March
28, 2003
Officials differ on trash fees
By Brian Burns
Staff writer
After spending three hours Monday
night wrestling with the “greased pig” that is next year’s town
budget, FinCom members, selectmen and school committee members arrived
at one conclusion: the current financial crunch isn’t going away
anytime soon.
There was less of an agreement when
it came to the steps that should be taken to address the problem,
however.
Most school committee members were hoping
that some of the cuts they are facing next year could be offset by
instituting trash fees.
Others on the FinCom and the board of
selectmen disagreed, saying that the fees would be a short-term approach
to a long- term problem.
Remembering the promises they made before
the last override, those
officials
also worried about the political backlash of instituting fees.
Some officials spoke instead of a long-term
approach that calls for the elimination of costly state mandates and the
building of popular support for an override.
Others thought that the town should just
tighten up its belt and deal with the cuts for the time being.
Without any supplemental funds for the
school budget next year, the schools are looking at the elimination of
35 full-time teaching positions and 10 supporting staff positions.
School committee members said Monday that
those cuts would represent an unacceptable reduction in services. “We
can’t get past the devastating impact of 2004,” Michael Ryan said.
In an attempt to soften the blow,
committee members said that they are preparing to institute parking,
transportation and activity fees for students. They will also increase
student athletic fees.
“We’re doing our part on
fees,” School Committee chair Ed Thomas said. “We’re charging fees
like it’s crazy.”
Committee members have also asked selectmen
and FinCom members to consider a number of short-term ways to supplement
funding, including the use of free cash and the implementation of trash
fees.
Committee member John Desmond said that
given the uncertainty of the budget situation in the coming years, the
town should do everything it can to lessen the impact in 2004 and 2005.
Desmond said that while it might not be
possible for selectmen to go for an override in time for next year, the
board could institute trash fees.
Thus far, these suggestions have not
found a great deal of support. Both selectmen and FinCom members said at
a meeting last month that they wanted to limit the use of free cash to
one-time expenses such as capital improvement projects.
The concept of trash fees received a
similarly unenthusiastic response when it surfaced Monday night.
The town’s total trash collection
budget for next year is $1.5 million.

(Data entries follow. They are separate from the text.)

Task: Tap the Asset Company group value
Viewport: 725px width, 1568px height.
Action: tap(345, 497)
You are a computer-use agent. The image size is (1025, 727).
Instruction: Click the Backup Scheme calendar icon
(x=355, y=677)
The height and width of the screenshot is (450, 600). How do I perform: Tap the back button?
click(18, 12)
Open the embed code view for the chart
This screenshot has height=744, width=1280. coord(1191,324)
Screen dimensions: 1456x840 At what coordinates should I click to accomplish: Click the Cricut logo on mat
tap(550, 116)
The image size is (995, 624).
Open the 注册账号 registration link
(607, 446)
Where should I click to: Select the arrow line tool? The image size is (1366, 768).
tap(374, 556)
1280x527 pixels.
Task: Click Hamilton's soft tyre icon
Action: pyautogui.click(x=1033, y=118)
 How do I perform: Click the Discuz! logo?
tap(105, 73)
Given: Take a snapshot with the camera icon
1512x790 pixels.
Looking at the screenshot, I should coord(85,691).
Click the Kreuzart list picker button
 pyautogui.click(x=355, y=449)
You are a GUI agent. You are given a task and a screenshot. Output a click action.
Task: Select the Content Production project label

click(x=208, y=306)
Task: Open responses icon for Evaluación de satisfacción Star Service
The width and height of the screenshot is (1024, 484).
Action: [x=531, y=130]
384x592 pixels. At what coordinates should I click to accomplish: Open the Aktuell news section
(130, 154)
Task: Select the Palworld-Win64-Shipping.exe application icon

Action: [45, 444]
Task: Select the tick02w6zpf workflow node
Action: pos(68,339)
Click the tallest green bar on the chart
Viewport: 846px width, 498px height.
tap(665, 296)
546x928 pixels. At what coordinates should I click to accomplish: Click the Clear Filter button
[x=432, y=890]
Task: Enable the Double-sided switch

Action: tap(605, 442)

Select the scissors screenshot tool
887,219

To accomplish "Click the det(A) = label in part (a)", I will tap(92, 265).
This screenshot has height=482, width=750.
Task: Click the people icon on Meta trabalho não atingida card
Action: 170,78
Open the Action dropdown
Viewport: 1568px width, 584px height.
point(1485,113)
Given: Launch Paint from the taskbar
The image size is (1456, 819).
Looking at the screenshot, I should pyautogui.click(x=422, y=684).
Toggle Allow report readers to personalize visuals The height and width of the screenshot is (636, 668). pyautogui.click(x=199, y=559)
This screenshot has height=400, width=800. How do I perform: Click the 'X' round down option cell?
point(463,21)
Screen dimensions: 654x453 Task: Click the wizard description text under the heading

Taking out costs for condo pickups
(which probably won’t happen next year) and for municipal waste
removal, the total trash budget would be about $1.2 million.
Since not everyone in town would
choose to participate in a fee-based program, trash fees would total $1
million, selectmen Chairman William Ryan estimated.
If everyone paid a flat rate for trash
collection, it would cost each household about $200 per year for trash
pickup, Ryan said. The numbers would be more skewed if the town
implemented a pay-as-you throw program.
After hearing Ryan’s explanation,
FinCom Chairman Al DeNapoli worried that implementing trash fees would
cause a political backlash that would hurt them if they tried to go for
an override in the next few years.
“It’s too knee jerk for me,”
he said.
FinCom member Ralph Knobel said that
starting trash fees without giving the taxpayers some input would be
akin to an end-around override. If town officials want to implement
fees, they should let voters decide, he said.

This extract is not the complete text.